Ulcères des membres inferieurs de diagnostic difficile : un cas d'erythème indure de Bazin

Introduction : Bazin's disease is a lobular panniculitis associated to a vasculitis of the hypodermic vessels with ischemic lesions of the subcutaneous tissue, necrosis and inflammatory reaction of a granulomatous type. It presents with hypodermic plaques and erythematous nodules, of many various dimensions, with recurrent feature. The disease normally has a progressive evolution. Patient : A 79 year old woman come under our observation for the presence of multiple nodular lesions located in the anterolateral region of the inferior third of the leg, progressively ulcerating. An arterio-venous Duplex scan of the inferior limbs showed a bilateral modest incontinence of the great saphenous vein, not sufficient to justify the presence of the trophic lesions. A standard radiography of the thorax, showed the presence of tubercular results. A Mantoux test turned largely positive. The biopsy of one of the cutaneous lesions revealed a granulomatous dermic phlogosis, with a necrotic extension to the hypoderm. The diagnosis of the Bazin's disease was pronounced.

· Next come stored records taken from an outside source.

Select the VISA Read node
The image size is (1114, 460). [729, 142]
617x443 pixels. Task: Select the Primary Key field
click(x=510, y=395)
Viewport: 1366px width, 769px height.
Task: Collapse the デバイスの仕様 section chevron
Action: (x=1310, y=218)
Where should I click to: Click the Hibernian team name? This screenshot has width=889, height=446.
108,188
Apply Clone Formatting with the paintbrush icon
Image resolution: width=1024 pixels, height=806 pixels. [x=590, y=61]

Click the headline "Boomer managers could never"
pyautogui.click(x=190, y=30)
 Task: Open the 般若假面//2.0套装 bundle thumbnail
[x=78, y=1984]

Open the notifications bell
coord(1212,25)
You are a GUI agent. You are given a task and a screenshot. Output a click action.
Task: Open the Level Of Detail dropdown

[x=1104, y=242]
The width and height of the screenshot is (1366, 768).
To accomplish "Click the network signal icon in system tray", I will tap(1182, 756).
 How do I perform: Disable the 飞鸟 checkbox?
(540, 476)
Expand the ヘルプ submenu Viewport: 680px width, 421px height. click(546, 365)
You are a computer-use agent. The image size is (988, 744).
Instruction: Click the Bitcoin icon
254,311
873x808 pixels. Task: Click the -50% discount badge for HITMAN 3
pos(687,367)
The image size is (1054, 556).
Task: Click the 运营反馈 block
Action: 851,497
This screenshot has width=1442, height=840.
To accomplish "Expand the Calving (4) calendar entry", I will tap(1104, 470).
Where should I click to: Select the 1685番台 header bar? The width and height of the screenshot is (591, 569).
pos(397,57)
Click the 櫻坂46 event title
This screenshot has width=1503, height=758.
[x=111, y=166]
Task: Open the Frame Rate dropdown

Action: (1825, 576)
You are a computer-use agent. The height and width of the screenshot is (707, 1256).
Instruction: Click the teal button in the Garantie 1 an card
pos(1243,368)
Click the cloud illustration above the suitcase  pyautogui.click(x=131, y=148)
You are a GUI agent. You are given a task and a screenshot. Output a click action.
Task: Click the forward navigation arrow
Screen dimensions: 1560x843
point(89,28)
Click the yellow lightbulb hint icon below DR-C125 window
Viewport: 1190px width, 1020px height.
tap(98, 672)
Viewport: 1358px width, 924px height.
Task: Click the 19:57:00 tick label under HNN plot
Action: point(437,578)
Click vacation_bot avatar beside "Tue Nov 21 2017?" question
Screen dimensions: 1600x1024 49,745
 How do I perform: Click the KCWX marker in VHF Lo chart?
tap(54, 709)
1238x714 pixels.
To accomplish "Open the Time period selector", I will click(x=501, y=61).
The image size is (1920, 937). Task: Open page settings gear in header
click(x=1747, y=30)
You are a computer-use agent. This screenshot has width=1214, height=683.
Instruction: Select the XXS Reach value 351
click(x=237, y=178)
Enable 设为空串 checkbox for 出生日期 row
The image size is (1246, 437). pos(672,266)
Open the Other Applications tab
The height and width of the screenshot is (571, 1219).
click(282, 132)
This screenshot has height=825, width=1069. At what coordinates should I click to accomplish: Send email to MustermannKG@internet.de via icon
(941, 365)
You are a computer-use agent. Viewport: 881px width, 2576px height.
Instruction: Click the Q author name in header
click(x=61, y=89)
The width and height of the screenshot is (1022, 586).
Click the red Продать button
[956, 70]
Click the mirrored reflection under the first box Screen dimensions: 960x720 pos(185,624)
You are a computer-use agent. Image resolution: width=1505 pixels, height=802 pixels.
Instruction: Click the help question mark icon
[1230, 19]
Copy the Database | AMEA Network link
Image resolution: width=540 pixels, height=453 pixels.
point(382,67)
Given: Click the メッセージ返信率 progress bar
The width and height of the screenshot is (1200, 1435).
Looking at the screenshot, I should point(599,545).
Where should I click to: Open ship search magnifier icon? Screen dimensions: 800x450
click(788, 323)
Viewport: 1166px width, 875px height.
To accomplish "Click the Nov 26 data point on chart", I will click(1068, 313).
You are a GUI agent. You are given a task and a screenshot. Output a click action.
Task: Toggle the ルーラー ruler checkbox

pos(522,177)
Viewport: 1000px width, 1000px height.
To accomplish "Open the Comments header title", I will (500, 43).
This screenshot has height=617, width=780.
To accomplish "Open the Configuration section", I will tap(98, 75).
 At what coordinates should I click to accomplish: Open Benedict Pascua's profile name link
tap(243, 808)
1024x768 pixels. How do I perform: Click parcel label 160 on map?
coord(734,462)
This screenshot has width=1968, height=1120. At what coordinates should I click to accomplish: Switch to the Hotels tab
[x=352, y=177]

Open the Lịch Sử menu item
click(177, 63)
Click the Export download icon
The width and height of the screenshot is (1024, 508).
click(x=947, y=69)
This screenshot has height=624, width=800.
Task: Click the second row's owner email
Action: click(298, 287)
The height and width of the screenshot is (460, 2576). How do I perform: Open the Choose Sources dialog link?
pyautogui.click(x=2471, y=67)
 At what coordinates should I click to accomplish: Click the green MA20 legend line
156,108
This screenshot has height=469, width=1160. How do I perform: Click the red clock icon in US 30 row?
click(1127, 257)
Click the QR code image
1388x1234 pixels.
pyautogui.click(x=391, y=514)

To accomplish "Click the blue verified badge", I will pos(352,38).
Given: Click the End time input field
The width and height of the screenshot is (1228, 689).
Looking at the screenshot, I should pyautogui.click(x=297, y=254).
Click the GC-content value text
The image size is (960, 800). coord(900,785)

Subsequently, the lesions evolved in a recovery thanks to an only local treatment, with an ulcering recurrence 10 months later. Even if such lesions are still present today, the patient never wanted to proceed to any antitubercular treatment. The utility of the antitubercular treatment in the Bazin's disease is moreover underlined unanimously in all the cases reported in Literature. Conclusions: The Bazin's disease is a rather rare pathology, but it has to be taken into account when in situation of treating ulcerate lesions for which vascular or rheumatologic etiology has been excluded. If a histologic exam combined to a possible complementary research confirms the Bazin diagnosis, the indication of executing an antitubercular therapy has to be thoughtfully considered.